◆ 作業指示 ◆
以下の文書から、「そして、図8に示すように、上」で始まり「の軸方向移動を規制している。」まで続く部分を、一字一句違えずに打ち直してください。
---------- 文書 ----------
そして、図8に示すように、上記外側保持器73における任意の隣接するポケット73aの鍔部77を切除し、上記一対のポケット77aを開放してTバー78を形成している。さらに、このTバー78の箇所を外側に押し広げて鍔部79とし、外側保持器73の中心からTバー78の鍔部79の端面までの距離をこの外側保持器73が装着される外輪71の内周面の半径より大きくすることにより、固定用鍔部79が形成されている。こうして、Tバー78の固定用鍔部79の外周面を外輪71に押し付けて外側保持器73を外輪71に対して固定するのである。
【0004】
さらに、上記スナップリング80と外側保持器73の鍔部77間には、スペーサ82が介装されている。このスペーサ82は、内輪70あるいは外輪71の軸方向の取付スペースに対して、一方向クラッチの組幅が短い場合に、スプラグ72の軸方向の位置決めとして使用される。
なお、外側保持器73の固定用鍔部77とは反対側の端部側の外輪には別のスナップリング81が固定されて外側保持器の軸方向移動を規制している。
---------- データ項目 ----------
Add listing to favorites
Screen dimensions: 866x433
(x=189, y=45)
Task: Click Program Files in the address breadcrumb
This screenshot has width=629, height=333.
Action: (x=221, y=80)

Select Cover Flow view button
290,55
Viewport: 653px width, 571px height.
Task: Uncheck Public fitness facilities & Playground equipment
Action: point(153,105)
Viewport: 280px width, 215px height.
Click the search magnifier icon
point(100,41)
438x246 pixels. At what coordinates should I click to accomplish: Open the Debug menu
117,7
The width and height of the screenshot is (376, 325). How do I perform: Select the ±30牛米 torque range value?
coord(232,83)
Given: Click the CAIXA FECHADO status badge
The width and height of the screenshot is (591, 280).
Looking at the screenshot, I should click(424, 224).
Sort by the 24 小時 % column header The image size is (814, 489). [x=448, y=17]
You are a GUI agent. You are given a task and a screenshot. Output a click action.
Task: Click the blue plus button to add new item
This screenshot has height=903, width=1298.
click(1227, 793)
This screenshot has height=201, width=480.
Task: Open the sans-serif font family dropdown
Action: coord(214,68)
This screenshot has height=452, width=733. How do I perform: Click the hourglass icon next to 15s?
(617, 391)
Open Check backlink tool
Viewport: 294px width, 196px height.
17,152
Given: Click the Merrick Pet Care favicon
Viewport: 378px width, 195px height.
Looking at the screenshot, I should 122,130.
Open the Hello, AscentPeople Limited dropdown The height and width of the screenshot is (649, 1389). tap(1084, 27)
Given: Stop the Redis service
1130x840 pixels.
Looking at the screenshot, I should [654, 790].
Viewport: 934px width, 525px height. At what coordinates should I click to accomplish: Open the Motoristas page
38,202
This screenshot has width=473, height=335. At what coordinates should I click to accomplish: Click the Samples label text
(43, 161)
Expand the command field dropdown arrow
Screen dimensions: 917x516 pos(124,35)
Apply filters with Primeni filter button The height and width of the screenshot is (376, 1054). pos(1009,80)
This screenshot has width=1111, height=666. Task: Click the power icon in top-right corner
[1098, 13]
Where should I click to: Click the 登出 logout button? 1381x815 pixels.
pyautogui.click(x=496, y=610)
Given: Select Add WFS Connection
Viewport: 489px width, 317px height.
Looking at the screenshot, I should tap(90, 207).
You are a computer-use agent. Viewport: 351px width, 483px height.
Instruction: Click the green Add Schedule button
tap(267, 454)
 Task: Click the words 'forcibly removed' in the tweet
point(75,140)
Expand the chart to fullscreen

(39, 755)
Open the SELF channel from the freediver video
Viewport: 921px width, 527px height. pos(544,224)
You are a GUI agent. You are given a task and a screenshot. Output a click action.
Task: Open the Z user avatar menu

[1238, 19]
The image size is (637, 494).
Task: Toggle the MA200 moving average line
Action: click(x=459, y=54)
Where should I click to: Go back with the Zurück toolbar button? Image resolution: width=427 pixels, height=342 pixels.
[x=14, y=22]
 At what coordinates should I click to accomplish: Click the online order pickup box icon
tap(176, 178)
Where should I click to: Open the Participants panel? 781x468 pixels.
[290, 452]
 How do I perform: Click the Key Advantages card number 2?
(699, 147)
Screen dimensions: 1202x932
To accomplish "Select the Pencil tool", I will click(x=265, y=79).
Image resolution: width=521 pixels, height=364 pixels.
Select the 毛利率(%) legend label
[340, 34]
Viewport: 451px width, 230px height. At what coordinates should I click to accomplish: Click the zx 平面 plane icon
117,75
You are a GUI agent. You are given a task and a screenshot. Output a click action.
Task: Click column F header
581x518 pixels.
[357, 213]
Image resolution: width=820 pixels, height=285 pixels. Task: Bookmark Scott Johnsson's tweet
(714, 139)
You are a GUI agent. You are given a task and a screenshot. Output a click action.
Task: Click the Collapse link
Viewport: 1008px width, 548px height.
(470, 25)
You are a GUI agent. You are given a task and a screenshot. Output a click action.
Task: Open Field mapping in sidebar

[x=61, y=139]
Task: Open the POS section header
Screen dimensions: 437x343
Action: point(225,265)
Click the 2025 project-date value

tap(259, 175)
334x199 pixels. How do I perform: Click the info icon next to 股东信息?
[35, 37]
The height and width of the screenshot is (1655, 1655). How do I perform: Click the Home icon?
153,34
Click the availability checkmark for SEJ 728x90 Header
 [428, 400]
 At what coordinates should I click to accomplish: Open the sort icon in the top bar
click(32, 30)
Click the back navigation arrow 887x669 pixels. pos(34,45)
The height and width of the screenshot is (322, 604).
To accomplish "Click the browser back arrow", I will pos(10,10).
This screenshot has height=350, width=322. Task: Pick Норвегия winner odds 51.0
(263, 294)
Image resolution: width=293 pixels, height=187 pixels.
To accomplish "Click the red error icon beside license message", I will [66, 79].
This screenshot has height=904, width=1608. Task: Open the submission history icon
----------
◆ 正解 ◆
そして、図8に示すように、上記外側保持器73における任意の隣接するポケット73aの鍔部77を切除し、上記一対のポケット77aを開放してTバー78を形成している。さらに、このTバー78の箇所を外側に押し広げて鍔部79とし、外側保持器73の中心からTバー78の鍔部79の端面までの距離をこの外側保持器73が装着される外輪71の内周面の半径より大きくすることにより、固定用鍔部79が形成されている。こうして、Tバー78の固定用鍔部79の外周面を外輪71に押し付けて外側保持器73を外輪71に対して固定するのである。
【0004】
さらに、上記スナップリング80と外側保持器73の鍔部77間には、スペーサ82が介装されている。このスペーサ82は、内輪70あるいは外輪71の軸方向の取付スペースに対して、一方向クラッチの組幅が短い場合に、スプラグ72の軸方向の位置決めとして使用される。
なお、外側保持器73の固定用鍔部77とは反対側の端部側の外輪には別のスナップリング81が固定されて外側保持器の軸方向移動を規制している。